▶ _Records for processing_
- - - - -

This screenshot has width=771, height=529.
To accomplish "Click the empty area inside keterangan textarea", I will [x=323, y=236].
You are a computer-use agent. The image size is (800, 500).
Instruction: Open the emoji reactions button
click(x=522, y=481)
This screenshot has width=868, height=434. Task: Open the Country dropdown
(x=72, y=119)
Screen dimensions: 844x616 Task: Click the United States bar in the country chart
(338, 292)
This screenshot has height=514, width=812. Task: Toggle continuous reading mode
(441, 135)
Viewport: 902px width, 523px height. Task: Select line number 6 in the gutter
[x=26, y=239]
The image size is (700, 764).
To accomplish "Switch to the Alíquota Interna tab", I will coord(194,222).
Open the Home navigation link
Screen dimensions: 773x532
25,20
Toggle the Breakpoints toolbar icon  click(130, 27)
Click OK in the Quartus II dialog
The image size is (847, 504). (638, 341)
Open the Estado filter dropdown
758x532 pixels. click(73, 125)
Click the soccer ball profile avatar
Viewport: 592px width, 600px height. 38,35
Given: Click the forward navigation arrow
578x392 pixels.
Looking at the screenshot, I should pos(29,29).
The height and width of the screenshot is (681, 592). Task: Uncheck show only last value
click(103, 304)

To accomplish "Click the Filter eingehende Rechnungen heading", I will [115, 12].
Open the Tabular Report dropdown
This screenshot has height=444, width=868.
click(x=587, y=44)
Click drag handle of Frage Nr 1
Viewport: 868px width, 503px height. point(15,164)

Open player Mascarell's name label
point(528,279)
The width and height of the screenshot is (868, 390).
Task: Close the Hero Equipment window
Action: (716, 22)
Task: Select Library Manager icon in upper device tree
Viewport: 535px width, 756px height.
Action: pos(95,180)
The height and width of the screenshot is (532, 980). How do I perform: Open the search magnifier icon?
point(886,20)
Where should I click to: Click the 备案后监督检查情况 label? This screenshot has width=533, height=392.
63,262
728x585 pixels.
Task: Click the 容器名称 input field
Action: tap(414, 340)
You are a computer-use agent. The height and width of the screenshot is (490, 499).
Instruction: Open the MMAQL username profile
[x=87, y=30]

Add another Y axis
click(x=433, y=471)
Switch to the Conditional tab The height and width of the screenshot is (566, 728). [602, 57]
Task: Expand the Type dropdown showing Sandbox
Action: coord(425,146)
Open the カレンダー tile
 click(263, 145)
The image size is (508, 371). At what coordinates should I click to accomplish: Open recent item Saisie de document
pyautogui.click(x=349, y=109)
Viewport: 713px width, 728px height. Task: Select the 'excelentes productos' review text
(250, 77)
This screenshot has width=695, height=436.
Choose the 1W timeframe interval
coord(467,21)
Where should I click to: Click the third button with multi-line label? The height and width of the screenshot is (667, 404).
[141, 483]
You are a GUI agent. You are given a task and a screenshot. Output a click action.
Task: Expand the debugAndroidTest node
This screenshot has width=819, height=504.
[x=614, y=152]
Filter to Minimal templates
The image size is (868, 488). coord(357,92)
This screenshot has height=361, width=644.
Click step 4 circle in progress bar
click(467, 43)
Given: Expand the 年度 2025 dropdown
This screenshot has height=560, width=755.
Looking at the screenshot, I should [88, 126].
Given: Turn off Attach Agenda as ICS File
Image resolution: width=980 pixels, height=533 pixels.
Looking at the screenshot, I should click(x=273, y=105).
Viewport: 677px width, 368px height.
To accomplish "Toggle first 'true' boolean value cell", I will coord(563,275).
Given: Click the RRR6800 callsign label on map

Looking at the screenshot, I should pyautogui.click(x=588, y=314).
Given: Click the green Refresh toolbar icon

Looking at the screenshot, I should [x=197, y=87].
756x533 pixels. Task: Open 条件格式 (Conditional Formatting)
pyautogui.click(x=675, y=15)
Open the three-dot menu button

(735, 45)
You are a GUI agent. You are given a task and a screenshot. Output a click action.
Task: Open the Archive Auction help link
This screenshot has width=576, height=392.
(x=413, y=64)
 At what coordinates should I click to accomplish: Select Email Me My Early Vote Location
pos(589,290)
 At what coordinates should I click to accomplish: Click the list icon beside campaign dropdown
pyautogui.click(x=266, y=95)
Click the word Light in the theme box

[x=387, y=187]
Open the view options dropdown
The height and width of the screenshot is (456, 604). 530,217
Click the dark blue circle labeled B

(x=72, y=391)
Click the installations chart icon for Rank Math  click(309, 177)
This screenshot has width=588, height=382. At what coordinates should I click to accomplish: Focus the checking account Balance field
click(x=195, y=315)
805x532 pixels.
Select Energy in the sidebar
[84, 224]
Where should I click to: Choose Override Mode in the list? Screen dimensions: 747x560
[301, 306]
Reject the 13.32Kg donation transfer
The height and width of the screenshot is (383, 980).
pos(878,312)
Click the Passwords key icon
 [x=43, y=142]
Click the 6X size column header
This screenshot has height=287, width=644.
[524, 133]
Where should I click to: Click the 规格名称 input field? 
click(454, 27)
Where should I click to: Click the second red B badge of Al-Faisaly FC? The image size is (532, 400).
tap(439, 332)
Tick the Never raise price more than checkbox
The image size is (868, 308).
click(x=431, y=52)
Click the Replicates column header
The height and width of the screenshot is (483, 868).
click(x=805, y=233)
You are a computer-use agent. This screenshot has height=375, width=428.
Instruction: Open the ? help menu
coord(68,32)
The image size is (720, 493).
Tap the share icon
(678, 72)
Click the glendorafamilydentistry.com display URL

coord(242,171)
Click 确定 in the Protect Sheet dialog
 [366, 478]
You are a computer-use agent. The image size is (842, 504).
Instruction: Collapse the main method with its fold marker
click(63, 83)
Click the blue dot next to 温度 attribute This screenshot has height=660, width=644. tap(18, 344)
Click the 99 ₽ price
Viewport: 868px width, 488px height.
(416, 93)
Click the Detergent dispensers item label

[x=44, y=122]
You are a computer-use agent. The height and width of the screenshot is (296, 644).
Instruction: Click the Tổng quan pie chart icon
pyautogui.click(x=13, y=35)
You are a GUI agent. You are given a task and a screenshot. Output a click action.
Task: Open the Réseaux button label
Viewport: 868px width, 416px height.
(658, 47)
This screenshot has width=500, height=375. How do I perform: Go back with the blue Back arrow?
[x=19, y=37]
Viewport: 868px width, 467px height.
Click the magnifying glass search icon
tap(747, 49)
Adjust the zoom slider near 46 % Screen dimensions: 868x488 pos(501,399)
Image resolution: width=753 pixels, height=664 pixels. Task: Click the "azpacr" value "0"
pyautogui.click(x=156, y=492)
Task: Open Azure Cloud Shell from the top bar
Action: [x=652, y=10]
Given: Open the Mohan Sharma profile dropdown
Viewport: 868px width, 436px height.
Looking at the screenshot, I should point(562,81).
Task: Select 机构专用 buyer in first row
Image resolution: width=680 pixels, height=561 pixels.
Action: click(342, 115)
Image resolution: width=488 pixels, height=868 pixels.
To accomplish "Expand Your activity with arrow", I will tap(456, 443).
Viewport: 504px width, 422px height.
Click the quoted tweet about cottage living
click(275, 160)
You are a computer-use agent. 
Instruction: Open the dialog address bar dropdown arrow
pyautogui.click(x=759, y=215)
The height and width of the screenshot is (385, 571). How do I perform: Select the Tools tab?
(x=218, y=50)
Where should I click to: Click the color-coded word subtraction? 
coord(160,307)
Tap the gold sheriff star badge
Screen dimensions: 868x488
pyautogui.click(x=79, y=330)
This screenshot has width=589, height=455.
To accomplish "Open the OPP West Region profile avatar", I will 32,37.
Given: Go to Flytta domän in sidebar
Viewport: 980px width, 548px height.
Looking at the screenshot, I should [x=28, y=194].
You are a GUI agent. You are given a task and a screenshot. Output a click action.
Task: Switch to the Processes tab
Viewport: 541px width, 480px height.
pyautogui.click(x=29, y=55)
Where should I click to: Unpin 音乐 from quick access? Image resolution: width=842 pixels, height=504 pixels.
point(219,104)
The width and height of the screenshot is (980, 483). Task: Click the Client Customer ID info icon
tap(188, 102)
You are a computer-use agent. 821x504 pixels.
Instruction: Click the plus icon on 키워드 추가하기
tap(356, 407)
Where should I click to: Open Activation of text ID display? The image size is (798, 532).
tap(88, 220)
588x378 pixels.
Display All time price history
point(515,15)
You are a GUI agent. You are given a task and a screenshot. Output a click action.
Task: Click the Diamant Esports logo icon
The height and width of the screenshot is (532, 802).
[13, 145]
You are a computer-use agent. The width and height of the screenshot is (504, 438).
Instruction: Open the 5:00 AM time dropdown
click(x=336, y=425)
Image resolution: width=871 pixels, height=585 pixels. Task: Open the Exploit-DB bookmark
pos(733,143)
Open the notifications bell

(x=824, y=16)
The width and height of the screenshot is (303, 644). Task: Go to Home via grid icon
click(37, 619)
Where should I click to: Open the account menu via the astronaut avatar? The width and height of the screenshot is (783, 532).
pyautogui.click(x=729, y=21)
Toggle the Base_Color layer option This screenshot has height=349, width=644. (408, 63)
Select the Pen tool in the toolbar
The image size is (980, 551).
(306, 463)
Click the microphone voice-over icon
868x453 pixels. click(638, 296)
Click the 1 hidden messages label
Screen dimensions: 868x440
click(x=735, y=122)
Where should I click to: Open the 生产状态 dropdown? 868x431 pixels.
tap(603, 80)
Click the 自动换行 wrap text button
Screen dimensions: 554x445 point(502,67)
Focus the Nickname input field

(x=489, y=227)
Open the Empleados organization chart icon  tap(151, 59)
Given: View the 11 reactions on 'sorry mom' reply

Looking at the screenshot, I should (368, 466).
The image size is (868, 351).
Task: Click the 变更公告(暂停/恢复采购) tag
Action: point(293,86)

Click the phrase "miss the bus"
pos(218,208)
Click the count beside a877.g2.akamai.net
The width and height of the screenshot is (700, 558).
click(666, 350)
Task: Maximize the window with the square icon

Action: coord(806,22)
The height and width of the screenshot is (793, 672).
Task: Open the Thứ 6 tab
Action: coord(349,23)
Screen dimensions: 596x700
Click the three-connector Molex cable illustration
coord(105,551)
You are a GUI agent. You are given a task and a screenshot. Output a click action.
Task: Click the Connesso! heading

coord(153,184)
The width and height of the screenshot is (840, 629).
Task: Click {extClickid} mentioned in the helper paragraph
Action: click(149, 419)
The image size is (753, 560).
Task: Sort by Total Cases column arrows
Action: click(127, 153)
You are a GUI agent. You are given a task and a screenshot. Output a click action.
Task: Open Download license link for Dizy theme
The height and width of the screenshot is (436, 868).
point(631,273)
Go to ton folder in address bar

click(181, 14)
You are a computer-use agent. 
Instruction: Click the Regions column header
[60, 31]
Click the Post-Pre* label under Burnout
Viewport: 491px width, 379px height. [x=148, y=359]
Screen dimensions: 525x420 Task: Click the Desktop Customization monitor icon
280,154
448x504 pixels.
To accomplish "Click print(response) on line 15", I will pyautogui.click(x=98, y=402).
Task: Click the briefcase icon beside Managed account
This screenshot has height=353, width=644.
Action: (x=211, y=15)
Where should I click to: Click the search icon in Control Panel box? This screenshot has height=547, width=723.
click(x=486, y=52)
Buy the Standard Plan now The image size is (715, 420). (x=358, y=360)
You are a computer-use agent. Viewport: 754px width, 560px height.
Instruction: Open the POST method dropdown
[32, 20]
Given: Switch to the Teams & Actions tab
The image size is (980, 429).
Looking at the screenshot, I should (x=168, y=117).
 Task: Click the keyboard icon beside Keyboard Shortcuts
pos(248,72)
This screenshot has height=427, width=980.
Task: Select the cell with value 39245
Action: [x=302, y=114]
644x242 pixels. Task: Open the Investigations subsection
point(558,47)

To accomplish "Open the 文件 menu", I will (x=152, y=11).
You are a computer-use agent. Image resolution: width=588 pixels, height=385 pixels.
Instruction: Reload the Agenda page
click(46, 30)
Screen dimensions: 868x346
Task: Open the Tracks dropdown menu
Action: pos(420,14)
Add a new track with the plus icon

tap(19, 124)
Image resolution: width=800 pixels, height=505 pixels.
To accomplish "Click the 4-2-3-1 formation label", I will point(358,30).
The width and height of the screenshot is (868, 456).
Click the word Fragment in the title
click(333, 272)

- - - - -

▶ _Problem_
Wherever the string "link" appears in the listing above, show the whole line.

▶ _Exercise solution_
Open the Home navigation link
Task: Open the Archive Auction help link
Task: Open Download license link for Dizy theme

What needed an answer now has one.